Fri, April 10, 1:45 to 3:15pm PDT (1:45 to 3:15pm PDT), JW Marriott Los Angeles L.A. LIVE, Floor: 3rd Floor, Atrium I

Abstract

Purpose
This study examines the intersections between pedagogy, youth literacies, and youth-adult partnership in order to learn how youth can transform classroom teaching through their imaginative capacities. Addressing the absence of the insights and imagination of students and the limits of social justice education when youth are not invited into the process of educational design, this study explores how students partner with pre-service and in-service K-12 teachers to reimagine approaches to pedagogy that center youth identities and cultivate students’ capacities for learning and imagination.

Theoretical Framework
Speculative education offers the intertwining of theory and imagination as integral in the pursuit of social transformation. Mirra and Garcia (2020) called upon educational researchers and practitioners to center youth imagination in the cultivation of young people’s speculative civic literacies which is rooted in the understanding that “literacy is the conduit through which we understand and enact our freedoms” (Garcia & Mirra, 2021, p. 641). Thus, it is through young people’s literacy practices, particularly their creative forms of expression and approaches to imagining a world free of oppression, that we can collectively work towards social transformation.
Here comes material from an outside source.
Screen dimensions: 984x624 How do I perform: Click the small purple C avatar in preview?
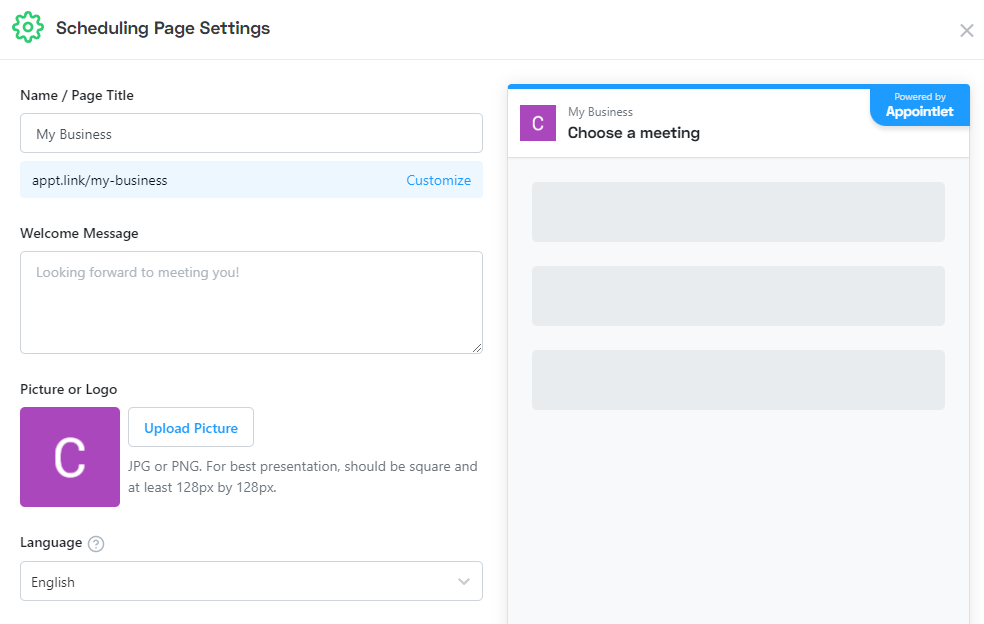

This research draws from theories of critical pedagogy and youth speculative civic literacies in order to investigate how young people activate their collective imaginations, literacy practices, and identities to develop pedagogical approaches for teachers that can transform schools into sites of youth activism and freedom dreaming (Author, 2002).

Methods and Data Sources
Through social design methodology, this study seeks to build models for educational practice that are collaborative, theoretically informed, and revised through practice and reflection (Gutiérrez, 2016). Data collection for this study took place over the course of ten months and included: (a) audio-recordings of the monthly seminars during each stage of the project; (b) the teacher training curriculum and materials created by the youth leaders, including the feedback and revisions documented throughout the development process; (c) 2 focus group interviews and one individual interview with each of the participating teacher attendees of the PD seminar; (d) two focus group interviews and 2 individual interviews with the 6 youth leaders conducted before Stage One and after Stage Four of the project.

Results and Significance
Preliminary analysis of this data reveals that civically-engaged youth and justice-oriented teachers are open to sharing and receiving feedback from one another regarding approaches to teaching and are eager to work in collaboration with one another. An important takeaway for the teachers in this study was the youth collaborators’ emphasis on relationship-building and choice in the classroom. For the teachers, these elements are often overlooked in their daily teaching and curriculum planning in favor of emphasizing content and skills. However, through engaging in activities and dialogue with one another, teachers and students in this study discovered that relationships and trust are core components of students’ classroom learning and are indicators of students’ engagement in school and their development of dreams and goals for their futures.